The study of coevolution, therefore, developed from a variety of research orientations and proceeded hand-in-hand with the development of evolutionary ecology as a major research framework. Janzen’s (1966, 1967) landmark study of acacias and acacia ants illustrated how coevolution could be studied through a combination of solid natural history observation and experimentation within natural communities. By 1975 a variety of interactions between animals and plants could be summarized from a coevolutionary perspective in the important volume on Coevolution of Animals and Plants edited by Gilbert and Raven. Mathematical modeling of coevolution in two-species systems also became an important direction for modeling in population genetics and evolutionary ecology in the 1970s (Roughgarden, 1979; Slatkin and Maynard Smith, 1979).

Together these approaches moved the study of coevolution toward analyses of general patterns among particular kinds of interaction. For example, Price (1977, 1980) asks how coevolution between parasites and their hosts could differ from coevolution between predators and prey, and Connell (1980) suggests why coevolution may be infrequent among competitors. This book, then, is part of the search for patterns in coevolution and in the evolution of interactions in general.

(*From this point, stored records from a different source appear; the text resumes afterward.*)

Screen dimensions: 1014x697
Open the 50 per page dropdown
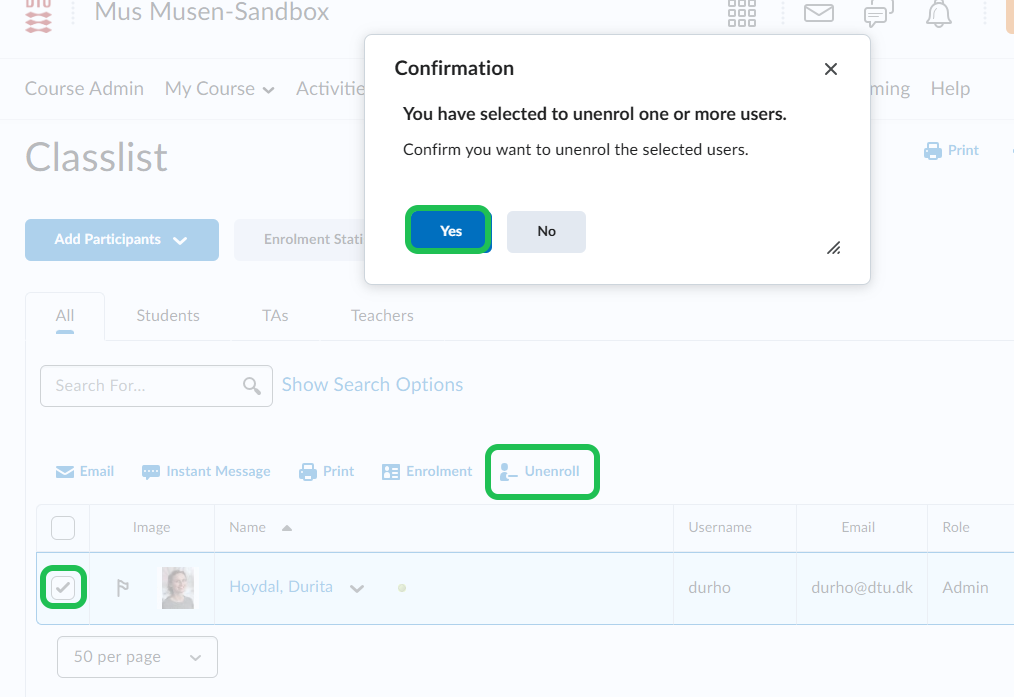(x=137, y=657)
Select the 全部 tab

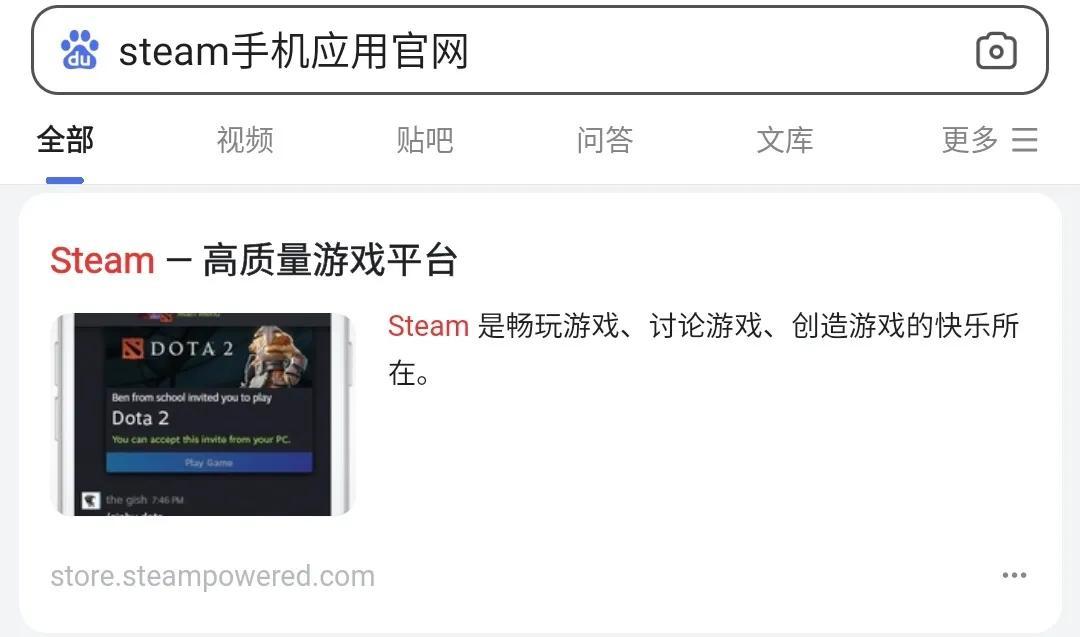pyautogui.click(x=65, y=140)
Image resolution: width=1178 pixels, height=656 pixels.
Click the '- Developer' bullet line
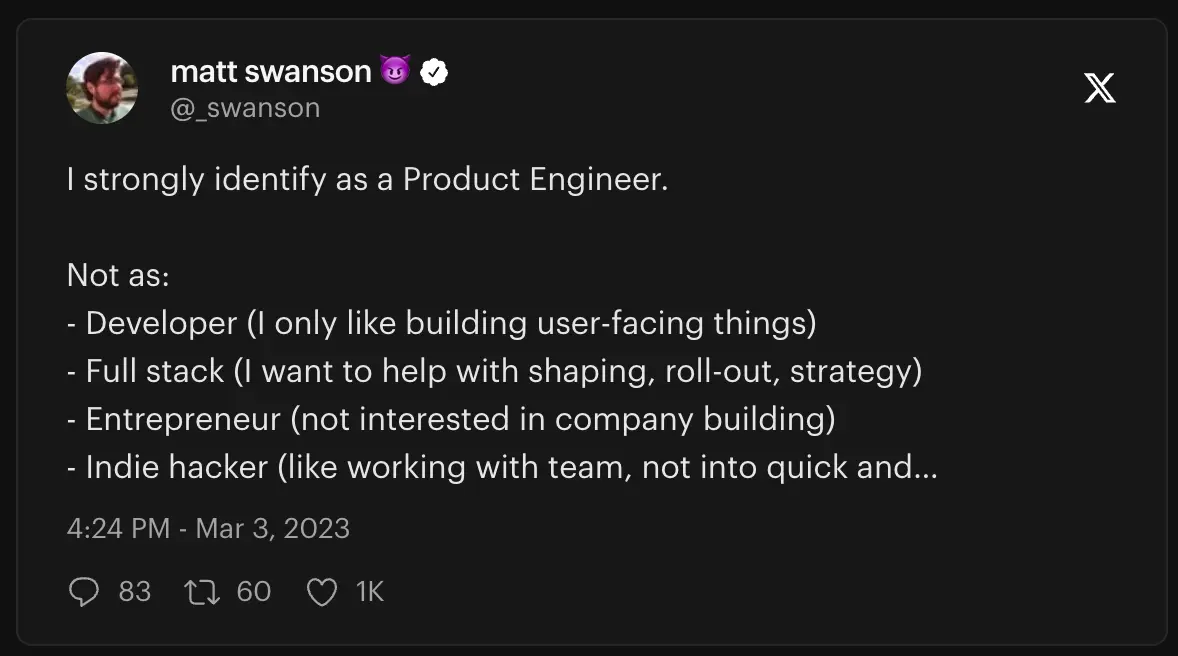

Some evolutionary patterns may result from the ways organisms feed on other species. Organisms differ greatly in how they attack their victims, including whether they kill their victims, how long they remain to feed on a single victim before killing it or leaving it, and how many victims they feed upon during their lifetimes. These differences in modes of feeding influence how (1) organisms specialize on their victims, (2) victims defend themselves against enemies, and (3) coevolution proceeds between enemies and their victims. This chapter considers patterns in specialization, defense, and coevolution between parasites, grazers, and predators and their victims in an effort to find patterns in interaction and coevolution that transcend taxonomic boundaries.